Неизвестно, продолжали ли разбойники принимать его за бедного, затюканного скитальческой жизнью паломника... А не исключено, что и продолжали! Кто сказал, что скиталец не может быть ловок и увертлив? Но убедившись, что имеют дело с опасным противником, эти, блин, «робингуды» теперь осторожничали. Держались все вместе и внимательно осматривали местность. Когда они увидели развороченные под еще одним корнем листья и что-то под ними темнеющее, то всей пятеркой бросились к тому месту и вонзили клинки в черную листву.

Нехитрая, наспех сооруженная ловушка захлопнулась. Под листьями лежало трухлявое полено, завернутое в куртку-косодэ и дополнительно обернутое штанами-хакама, а сам Артем притаился на дереве, слившись со стволом в одно неразделимое целое.

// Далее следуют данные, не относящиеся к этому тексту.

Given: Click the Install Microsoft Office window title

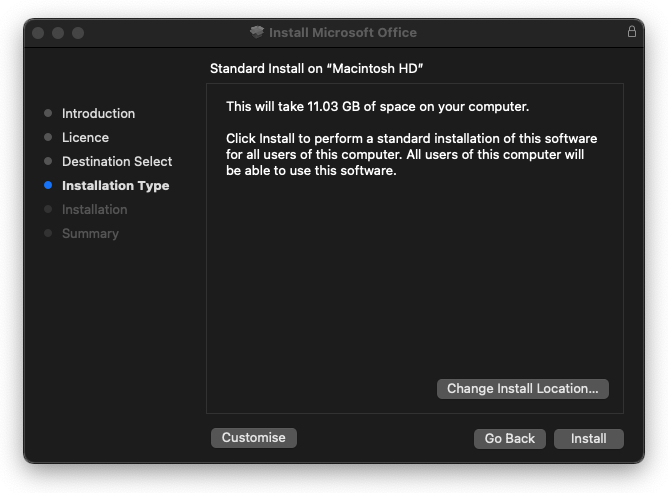Looking at the screenshot, I should 342,32.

Они чего-то там, кажется, бубнили про то, что Нобунага велел искать беловолосого гайдзина с Белым Драконом на спине? Ясный пень, они не понимают даже приблизительно, о чем идет речь и откуда взялся дракон на спине. Напоследок Артем решил сделать разбойничкам подарок — дать полюбоваться драконом на спине.

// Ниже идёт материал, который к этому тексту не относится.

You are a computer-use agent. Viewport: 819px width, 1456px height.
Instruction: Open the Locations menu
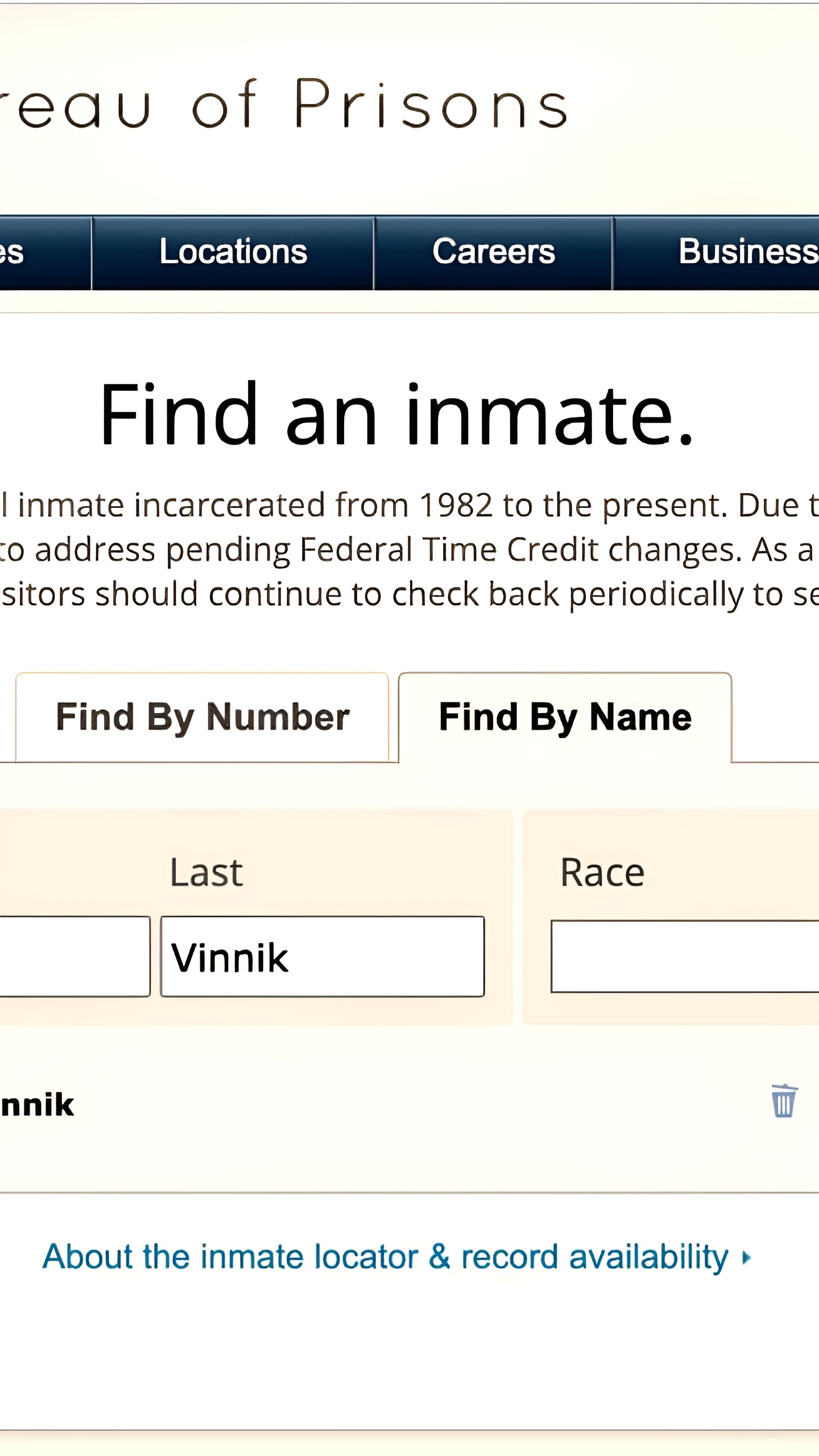pyautogui.click(x=233, y=253)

Сбросив верхнюю одежду, Артем остался не в кимоно, а в трико. Да-да, в том самом трико, в котором попал в Японию из цирка, которое носил под одеждой и которое собирался сохранить во что бы то ни стало как единственную память о двадцать первом веке и о любимом цирке. На спине трико блестками был изображен дракон — эту одежду пошили специально для выступлений в Китае. Вот и все объяснение дракону на спине. Между прочим, в одном трико и в ветвях прятаться, и бегать по лесу гораздо удобней... Артем свесился вниз, крепко обхватив ногами прочную ветку, схватил подвернувшегося ему разбойника руками за шею, выдернул его наверх и спиной насадил, как на вертел, на острый обломок сука. После чего гимнаст пробежал по ветви, повис на другой ветви, перелетел с этого дерева на соседнее, спрыгнул на землю и бросился наутек. Вконец рассвирепевшие разбойники помчались вдогонку, не жалея ног.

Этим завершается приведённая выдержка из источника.